--- INPUT FOR THIS TASK ---

——————

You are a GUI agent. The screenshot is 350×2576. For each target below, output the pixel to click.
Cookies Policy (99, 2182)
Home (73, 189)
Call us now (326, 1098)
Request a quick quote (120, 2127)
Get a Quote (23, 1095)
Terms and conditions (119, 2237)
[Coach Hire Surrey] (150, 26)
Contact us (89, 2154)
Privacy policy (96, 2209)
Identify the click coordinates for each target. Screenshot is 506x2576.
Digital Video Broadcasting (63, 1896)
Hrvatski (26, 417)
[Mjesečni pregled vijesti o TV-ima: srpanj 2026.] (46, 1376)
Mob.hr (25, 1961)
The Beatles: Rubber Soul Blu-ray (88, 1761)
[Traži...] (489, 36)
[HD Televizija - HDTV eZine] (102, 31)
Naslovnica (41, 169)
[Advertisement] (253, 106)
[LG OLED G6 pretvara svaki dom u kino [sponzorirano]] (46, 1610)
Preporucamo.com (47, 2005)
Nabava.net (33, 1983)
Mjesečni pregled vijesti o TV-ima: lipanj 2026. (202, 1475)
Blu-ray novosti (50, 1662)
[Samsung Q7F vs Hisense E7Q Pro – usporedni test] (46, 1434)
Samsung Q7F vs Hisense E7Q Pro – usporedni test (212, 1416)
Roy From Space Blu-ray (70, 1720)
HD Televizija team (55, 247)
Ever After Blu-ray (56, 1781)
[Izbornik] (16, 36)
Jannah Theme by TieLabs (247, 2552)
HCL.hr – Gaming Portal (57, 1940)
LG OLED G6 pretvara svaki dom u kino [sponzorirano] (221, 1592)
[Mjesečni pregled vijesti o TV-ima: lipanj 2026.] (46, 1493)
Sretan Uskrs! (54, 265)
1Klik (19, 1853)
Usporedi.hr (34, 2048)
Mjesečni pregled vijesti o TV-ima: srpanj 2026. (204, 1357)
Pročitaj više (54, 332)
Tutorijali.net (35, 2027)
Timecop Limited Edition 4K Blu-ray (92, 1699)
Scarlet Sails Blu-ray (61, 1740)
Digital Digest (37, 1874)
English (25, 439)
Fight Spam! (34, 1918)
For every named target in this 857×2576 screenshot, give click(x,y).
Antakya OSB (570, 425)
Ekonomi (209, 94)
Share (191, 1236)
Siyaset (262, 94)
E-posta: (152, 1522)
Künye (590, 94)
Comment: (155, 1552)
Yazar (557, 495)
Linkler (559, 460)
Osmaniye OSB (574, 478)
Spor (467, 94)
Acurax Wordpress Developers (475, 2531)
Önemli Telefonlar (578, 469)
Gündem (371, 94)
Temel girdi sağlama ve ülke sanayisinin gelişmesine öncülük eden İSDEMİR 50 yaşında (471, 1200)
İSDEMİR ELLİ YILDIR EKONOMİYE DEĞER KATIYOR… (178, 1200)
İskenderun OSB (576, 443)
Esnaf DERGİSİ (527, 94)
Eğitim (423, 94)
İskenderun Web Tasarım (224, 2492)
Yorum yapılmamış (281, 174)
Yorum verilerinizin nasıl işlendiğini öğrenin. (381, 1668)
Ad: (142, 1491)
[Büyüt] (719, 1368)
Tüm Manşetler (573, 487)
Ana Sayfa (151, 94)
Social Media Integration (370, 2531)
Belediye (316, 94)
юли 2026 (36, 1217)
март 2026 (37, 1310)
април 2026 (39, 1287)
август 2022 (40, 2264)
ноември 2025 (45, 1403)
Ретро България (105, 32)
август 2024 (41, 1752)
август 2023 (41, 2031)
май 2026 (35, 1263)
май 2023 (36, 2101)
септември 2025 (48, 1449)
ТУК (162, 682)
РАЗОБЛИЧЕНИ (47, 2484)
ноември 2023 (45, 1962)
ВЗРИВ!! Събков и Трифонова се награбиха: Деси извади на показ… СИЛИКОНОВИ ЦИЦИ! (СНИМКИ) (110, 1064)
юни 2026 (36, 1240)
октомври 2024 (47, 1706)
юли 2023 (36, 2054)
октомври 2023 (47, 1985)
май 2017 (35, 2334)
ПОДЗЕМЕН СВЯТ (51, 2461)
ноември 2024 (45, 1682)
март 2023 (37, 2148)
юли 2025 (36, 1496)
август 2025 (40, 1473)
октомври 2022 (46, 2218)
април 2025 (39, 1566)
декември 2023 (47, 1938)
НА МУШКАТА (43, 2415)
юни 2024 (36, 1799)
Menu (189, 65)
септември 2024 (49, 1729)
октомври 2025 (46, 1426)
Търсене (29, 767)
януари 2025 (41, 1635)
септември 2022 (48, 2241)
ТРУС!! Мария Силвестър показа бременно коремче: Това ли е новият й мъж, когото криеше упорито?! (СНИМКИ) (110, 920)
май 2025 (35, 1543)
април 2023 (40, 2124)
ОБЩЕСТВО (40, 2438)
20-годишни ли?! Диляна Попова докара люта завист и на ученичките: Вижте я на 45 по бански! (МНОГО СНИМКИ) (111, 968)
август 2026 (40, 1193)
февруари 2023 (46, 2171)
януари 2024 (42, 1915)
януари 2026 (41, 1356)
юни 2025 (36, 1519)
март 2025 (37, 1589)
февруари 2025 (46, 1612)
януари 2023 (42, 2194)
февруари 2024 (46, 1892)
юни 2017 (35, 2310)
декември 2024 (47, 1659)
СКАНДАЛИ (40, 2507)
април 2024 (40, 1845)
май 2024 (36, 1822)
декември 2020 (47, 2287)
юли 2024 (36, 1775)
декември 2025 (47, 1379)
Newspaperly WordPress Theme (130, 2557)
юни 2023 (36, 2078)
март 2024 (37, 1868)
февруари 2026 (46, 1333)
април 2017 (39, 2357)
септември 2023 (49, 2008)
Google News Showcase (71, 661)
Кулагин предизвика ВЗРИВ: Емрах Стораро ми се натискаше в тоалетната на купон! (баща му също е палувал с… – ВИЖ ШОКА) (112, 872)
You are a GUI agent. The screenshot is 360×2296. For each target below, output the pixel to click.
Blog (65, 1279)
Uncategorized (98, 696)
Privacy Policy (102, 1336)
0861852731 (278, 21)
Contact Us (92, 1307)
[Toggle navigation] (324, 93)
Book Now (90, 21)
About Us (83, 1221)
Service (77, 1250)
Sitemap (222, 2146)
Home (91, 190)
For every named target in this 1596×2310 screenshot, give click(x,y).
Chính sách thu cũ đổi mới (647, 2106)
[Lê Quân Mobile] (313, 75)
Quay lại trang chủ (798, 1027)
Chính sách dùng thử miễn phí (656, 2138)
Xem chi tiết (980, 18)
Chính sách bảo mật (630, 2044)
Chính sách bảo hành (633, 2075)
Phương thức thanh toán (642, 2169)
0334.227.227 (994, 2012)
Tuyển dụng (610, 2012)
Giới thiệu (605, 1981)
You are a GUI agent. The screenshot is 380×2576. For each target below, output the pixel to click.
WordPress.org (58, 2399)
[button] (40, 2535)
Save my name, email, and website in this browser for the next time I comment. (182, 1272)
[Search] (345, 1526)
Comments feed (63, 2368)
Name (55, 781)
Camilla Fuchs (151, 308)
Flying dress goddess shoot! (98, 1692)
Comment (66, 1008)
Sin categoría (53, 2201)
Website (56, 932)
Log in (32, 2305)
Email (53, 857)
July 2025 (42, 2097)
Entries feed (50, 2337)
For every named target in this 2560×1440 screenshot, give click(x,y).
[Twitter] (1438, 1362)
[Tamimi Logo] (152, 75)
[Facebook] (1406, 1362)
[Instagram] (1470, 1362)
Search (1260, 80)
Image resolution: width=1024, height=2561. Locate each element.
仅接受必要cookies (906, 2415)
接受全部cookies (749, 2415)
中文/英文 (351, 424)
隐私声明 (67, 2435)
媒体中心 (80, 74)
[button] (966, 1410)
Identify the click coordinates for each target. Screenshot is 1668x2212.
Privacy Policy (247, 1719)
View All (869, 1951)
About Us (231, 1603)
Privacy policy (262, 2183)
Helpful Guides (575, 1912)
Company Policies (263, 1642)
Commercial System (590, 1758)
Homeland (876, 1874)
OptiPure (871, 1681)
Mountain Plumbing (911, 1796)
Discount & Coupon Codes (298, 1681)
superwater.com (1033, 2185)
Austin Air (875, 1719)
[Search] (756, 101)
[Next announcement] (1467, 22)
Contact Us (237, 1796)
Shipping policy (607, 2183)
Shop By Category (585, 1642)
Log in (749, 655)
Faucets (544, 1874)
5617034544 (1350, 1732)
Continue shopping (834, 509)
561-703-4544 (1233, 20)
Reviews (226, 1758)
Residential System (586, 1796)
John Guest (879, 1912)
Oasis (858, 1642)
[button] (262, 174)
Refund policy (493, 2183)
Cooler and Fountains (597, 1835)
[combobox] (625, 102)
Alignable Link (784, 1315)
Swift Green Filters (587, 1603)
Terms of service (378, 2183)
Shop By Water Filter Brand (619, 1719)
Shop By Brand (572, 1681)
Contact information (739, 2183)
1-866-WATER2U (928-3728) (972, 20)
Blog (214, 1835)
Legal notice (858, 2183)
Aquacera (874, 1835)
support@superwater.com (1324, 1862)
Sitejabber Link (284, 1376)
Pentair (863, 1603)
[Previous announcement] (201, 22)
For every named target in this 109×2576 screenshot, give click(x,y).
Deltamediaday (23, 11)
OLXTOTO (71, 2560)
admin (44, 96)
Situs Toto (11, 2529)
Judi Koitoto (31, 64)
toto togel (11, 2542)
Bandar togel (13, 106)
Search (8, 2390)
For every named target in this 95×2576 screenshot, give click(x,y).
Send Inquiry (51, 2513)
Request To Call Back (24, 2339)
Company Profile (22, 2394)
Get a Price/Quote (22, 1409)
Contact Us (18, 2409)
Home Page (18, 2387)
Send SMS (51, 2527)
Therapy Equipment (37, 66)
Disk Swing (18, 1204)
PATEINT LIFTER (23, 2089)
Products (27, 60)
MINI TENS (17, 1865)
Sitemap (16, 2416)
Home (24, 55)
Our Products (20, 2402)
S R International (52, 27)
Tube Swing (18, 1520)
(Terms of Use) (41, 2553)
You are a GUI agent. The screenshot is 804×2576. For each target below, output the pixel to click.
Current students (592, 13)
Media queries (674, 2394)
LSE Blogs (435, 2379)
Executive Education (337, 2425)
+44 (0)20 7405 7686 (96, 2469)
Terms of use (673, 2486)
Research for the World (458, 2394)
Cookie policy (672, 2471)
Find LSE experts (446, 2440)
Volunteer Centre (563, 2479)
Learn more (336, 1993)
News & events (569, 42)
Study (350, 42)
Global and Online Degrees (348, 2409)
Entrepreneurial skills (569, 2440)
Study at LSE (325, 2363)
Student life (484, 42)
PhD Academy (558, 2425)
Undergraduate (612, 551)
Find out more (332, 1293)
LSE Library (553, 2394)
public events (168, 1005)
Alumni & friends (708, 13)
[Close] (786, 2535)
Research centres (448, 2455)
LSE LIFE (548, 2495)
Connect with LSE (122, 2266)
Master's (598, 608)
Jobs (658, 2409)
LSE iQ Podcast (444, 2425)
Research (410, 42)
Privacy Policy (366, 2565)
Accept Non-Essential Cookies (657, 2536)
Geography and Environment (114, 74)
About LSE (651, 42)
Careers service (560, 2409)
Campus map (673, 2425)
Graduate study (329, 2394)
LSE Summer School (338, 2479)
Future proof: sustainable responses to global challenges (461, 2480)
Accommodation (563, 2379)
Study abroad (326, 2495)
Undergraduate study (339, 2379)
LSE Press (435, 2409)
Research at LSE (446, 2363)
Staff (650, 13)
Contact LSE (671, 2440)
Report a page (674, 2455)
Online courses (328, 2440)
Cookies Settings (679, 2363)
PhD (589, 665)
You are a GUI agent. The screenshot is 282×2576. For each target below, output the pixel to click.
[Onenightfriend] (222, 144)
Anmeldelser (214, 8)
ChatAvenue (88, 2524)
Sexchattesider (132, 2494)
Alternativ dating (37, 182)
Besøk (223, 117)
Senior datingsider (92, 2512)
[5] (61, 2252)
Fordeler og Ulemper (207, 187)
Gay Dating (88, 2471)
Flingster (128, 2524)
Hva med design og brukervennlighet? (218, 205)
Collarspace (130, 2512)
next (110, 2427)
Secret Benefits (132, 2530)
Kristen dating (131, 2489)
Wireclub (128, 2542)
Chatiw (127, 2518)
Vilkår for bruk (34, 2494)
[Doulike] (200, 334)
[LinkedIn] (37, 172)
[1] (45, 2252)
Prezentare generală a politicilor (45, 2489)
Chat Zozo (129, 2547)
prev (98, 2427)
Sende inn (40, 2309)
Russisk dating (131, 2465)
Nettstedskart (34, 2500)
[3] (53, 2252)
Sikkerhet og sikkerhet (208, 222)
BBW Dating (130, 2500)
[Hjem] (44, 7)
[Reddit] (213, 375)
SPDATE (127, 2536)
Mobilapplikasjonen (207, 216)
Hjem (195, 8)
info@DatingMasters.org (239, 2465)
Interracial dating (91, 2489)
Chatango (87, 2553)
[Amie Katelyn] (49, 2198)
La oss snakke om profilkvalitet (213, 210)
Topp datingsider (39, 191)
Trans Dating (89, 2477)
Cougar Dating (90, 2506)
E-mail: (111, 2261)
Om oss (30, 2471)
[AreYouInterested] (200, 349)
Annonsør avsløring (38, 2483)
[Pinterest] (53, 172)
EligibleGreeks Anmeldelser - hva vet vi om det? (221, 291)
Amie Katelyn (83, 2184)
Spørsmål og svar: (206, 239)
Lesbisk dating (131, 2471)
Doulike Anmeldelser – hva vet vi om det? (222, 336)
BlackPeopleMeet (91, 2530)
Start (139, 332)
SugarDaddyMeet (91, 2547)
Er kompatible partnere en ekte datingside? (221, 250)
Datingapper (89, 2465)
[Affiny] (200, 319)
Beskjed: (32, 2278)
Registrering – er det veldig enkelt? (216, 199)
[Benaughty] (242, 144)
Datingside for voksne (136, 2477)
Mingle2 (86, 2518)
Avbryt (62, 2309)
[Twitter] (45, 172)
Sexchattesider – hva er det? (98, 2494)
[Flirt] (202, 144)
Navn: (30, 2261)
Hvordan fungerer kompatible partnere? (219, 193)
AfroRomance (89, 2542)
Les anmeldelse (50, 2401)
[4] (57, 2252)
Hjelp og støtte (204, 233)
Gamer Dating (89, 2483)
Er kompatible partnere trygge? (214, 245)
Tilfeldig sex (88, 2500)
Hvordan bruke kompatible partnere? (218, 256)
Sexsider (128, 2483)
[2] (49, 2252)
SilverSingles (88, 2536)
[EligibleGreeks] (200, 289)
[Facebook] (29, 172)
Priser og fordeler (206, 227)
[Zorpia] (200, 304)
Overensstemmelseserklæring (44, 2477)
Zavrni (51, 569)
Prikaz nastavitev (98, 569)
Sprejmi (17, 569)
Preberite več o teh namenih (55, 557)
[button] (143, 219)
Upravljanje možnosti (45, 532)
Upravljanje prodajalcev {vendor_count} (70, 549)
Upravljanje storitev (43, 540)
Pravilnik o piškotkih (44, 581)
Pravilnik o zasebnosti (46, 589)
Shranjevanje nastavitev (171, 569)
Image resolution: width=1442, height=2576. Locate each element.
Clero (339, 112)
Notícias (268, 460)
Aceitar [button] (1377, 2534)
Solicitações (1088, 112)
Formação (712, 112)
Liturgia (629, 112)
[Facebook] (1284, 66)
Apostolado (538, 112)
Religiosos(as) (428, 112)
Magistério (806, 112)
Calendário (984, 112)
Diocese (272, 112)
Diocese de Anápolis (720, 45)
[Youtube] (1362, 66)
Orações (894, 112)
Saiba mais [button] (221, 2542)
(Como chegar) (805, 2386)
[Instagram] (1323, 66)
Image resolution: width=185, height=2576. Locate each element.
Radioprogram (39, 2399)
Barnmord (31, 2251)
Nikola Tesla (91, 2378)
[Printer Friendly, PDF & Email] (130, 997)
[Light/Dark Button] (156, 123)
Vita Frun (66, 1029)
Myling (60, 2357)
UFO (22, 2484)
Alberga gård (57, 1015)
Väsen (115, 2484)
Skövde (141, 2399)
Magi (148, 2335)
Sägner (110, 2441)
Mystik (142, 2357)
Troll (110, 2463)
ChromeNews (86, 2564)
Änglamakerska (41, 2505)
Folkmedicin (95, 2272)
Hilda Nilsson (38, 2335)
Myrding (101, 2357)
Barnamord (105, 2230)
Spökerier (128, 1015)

——————

--- TASK DESCRIPTION ---
Which lines of the records above contain the word "EligibleGreeks"? Show each of them.

--- WRITTEN SOLUTION ---
EligibleGreeks Anmeldelser - hva vet vi om det? (221, 291)
[EligibleGreeks] (200, 289)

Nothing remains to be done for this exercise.